Back to Home

Projects

A collection of my projects and applications.

Featured Projects
A showcase of my recent work

Omnichannel Conversational AI agent sdk

Python, Asyncio

Developed an omnichannel conversational AI agent sdk. The input channels can be phone calls, webrtc rooms, sms, whatsapp, etc. One agent can handle all the channels and can access shared memory. SDK has a modular architecture and can be extended to add new channels. Under the hood, it could use real-time api or three stage process - speech to text, text to text, text to speech for voice agents. Any stt/llm/tts provider can be plugged in.

Workflow Builder

Nextjs, Tailwind CSS, Shadcn/ui

Developed a sophisticated workflow builder that enables users to create AI agent workflows using a Directed Acyclic Graph (DAG) interface. Users can construct complex workflows by adding various node types including data nodes for information storage and tool nodes for specific functionalities.
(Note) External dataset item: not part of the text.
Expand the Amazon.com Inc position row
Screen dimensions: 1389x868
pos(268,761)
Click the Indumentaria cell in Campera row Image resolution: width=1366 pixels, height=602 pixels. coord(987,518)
The platform offers extensive customization options for agent attributes such as voice characteristics, interruption thresholds, and sensitivity levels. Additionally, users can configure post-conversation actions like CRM data updates or automated SMS notifications to callers. The drag-and-drop interface makes it intuitive to design, modify, and deploy AI agent workflows for different use cases.

Video Live Streaming App & Platform

Nextjs, Tailwind CSS, Kotlin,DJI MSDK 5, Livekit

Developed an Android application that integrates with DJI drones to enable real-time video streaming. The app captures RTMP streams from connected drones and processes them through a GStreamer pipeline with a WHIP sink, enabling seamless transmission to WebRTC rooms via LiveKit. The platform supports multi-drone streaming, allowing multiple drone feeds to be aggregated into a single WebRTC room. This enables remote viewers to access a comprehensive multi-view perspective of the scene, making it ideal for surveillance, event coverage, and remote monitoring applications.
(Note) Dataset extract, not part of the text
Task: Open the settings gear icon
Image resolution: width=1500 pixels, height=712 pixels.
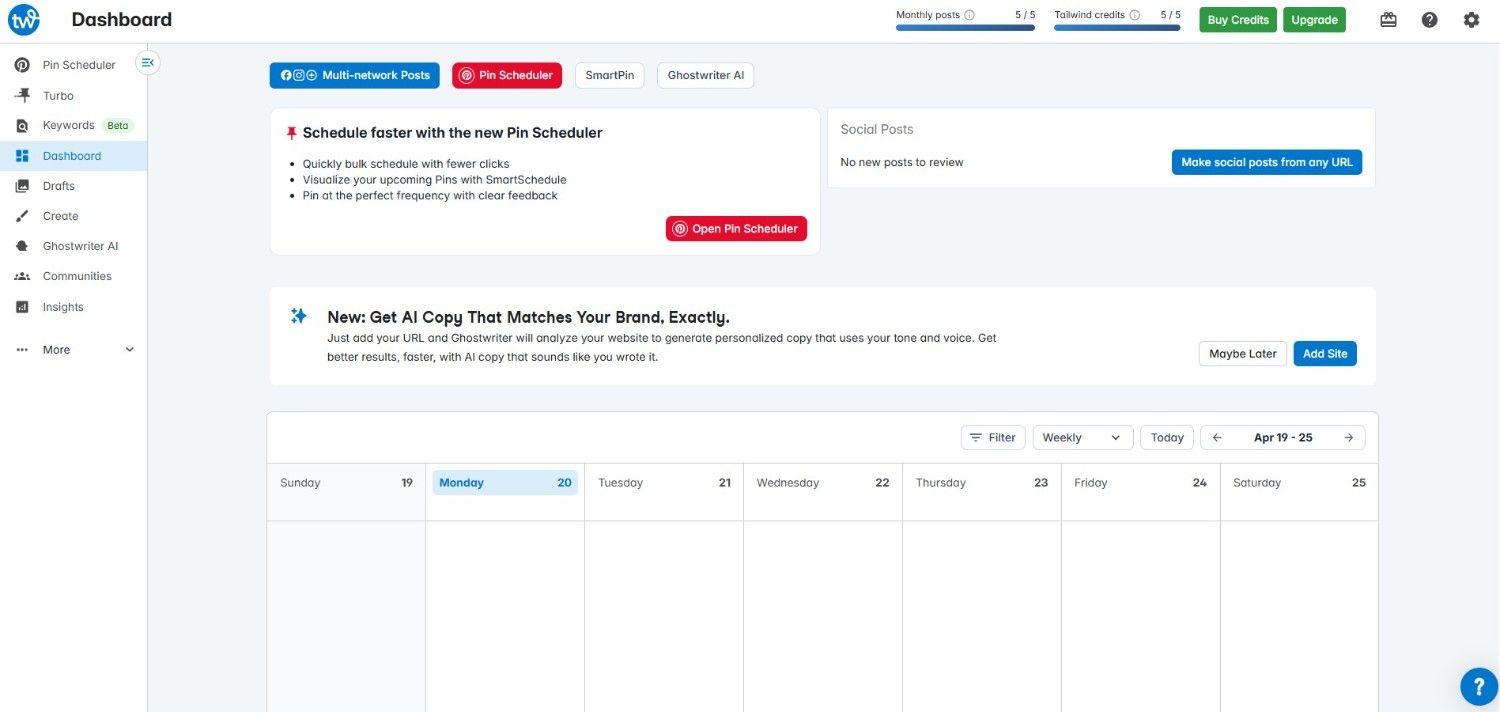Action: coord(1471,20)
Background Music Mixing with Text to Speech Response

Python, Pydub, Audioop

Developed an audio processing pipeline that seamlessly combines background sound effects with text-to-speech responses. The system takes short sound effect files (5-10 seconds) and processes them through a chunking mechanism to create continuous background audio. These processed sound effects are then intelligently mixed with speech chunks from text-to-speech output. Users can choose from various ambient sound options including soothing jazz music, calm office environment noise, or busy typing sounds, creating a more natural and engaging auditory experience for voice interactions.